Thursday, March 27, 2014
National MS Awareness Month || ANNIVERSARY: Preliminary Diagnosis
One year ago today, I got a call from my primary care physician telling me that he and the radiologist concurred, that they examined my enhanced MRI and both agreed that I had evidence of lesions on my brain consistent with MS.
Multiple Sclerosis.
I was at a coffee house waiting for my mother in law to be finished with her hair appointment. I was doing homework and had to go outside to take the call because it's a known bad cell zone there. I saw my doc's phone number on the caller ID and left all my stuff at the bar, including my Kindle and my wallet. I couldn't get out of that noisy bar fast enough to hear what he had to say.
I remember my voice being high-pitched and overly loud when I said, upon hearing the news:
"O-o-o...K-a-a-a-y..."
When I'm nervous I laugh or chuckle. I didn't do either. Instead, I took a deep breath and said, "Well, at least it's not a tumor and it's not Parkinson's."
Which the doctor happily confirmed.
Please note, this was the date of my preliminary diagnosis; I still needed to go in for further tests to confirm their findings, so while I was confident that my docs were accurate, I still had a little tiny thread of hope in there that they might be wrong. But those clarifying diagnostic tests were yet weeks away. So... How did I respond in the meantime?
Relief. Finally. An answer.
Denial. Okay, maybe the next, more intense tests will be more conclusive and maybe they were wrong about those white spots on my brain after all.
Fear. Crap! What does this mean? Crap! Crap! Crap!
Resentment. Why now? I just made a huge career change! Now what do I do? Was all this for nothing?
Examination. How long have I had these symptoms? What clusters of symptoms do I remember? What can I find out about MS now, and will scrying WebMD via Google make any of it go away? (No.)
Preparation. Hmmm, time to re-examination the diet, exercise, sleep and other health patterns I control to see how well I can fight back. Because I'm not going to take this lying down.
Sadness. I don't wish I was in a wheelchair, but I do wish people understood that my brain is not working right and I can no longer be 100 percent the person I used to be, which was all intellectual and clever and such. My brain is WHO I AM. My mind is now a steel trap with a lotta holes in it. And that makes me want to cry because I'm a writer and a thinker and a speaker and a teacher and I need my brain to not turn into a sponge because then, WHO WILL I BECOME?
Acceptance. Fine. I have friends with MS, and they are doing okay. I can't change this reality. I can help myself to feel better and to keep the disease from progressing, but I can't make things better by sitting around all day gazing at my navel. I am better off focusing on what's working and what's sustaining me in life, not on the possibilities of what bad things could happen. No reason to curl up into a ball and stop living. I have a great job, a mostly supportive family, amazing friends and, what's that? Remission? Yes, by gum, I think I might be in remission! Count your blessings, wouldja?

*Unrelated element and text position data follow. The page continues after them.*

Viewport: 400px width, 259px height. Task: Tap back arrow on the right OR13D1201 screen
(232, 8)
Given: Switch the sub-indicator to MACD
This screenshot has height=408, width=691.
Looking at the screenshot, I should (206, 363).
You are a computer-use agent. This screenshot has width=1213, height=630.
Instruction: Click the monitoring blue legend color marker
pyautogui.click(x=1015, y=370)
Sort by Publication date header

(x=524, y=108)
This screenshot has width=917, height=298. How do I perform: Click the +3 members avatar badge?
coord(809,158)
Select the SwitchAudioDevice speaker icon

Yeah. I lost some sleep, my appetite. I cried. I laughed and made jokes about it. I read WAY TOO MUCH on the Internet. I talked to my friends with MS. I began to interpret every little odd physical feeling as a major symptom. There were days when anxiety built up inside me so much that I couldn't take a full deep breath without thinking I might explode. Always, there was the stinging reality that I could die, not from MS, but like an AIDS patient, from complications of the disease.
And I developed what I call "diagnosis brain," which is kind of like pregnancy or cancer brain... you develop a sudden, irreconcilable awareness that your body is now on a different, one-way journey and there's no going back to that old normal. Suddenly I'm walking around in a new normal, which is not normal at all, but foreign. Think Dorothy and the Wizard of Oz.

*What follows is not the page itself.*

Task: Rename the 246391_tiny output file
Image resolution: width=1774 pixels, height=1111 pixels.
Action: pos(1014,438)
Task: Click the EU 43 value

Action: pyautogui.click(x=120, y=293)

Better yet... Did you see Gravity? I felt like I was out in space when I got my diagnosis, like Sandra Bullock, hooked up to a suit, breathing, watching everything stable around me break apart, but still having some hope that there were still anchors out there for me to latch on to. I just had to use everything in my possession to figure out how to do that, while not knowing about what other surprises lay in wait for me (good and bad).
I'm still not sure even this truly captures what it feels like to have diagnosis brain. I'm happy to say that I mostly don't have diagnosis brain a year later. And I'll talk more about that another time.

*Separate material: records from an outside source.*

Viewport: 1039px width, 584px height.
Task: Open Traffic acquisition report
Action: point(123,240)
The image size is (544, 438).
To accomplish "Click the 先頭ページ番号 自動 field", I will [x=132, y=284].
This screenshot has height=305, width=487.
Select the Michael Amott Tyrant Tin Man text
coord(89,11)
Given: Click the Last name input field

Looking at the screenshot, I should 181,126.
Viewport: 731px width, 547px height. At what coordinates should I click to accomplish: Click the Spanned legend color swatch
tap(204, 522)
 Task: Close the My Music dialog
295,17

I'll end this passage saying just this: I am grateful it only took a couple of months to go from preliminary diagnosis to confirmed differential diagnosis. I have friends who are still trying to figure out what is wrong with them. Autoimmune disorders are like that: insidious mimics which are hard to capture in tests. I have two dear friends walking that path right now, and I ache for them, because at least my pathway from the old normal to the new normal was finite. That untethered, out-in-space feeling of limbo is nothing I care to endure again any time soon.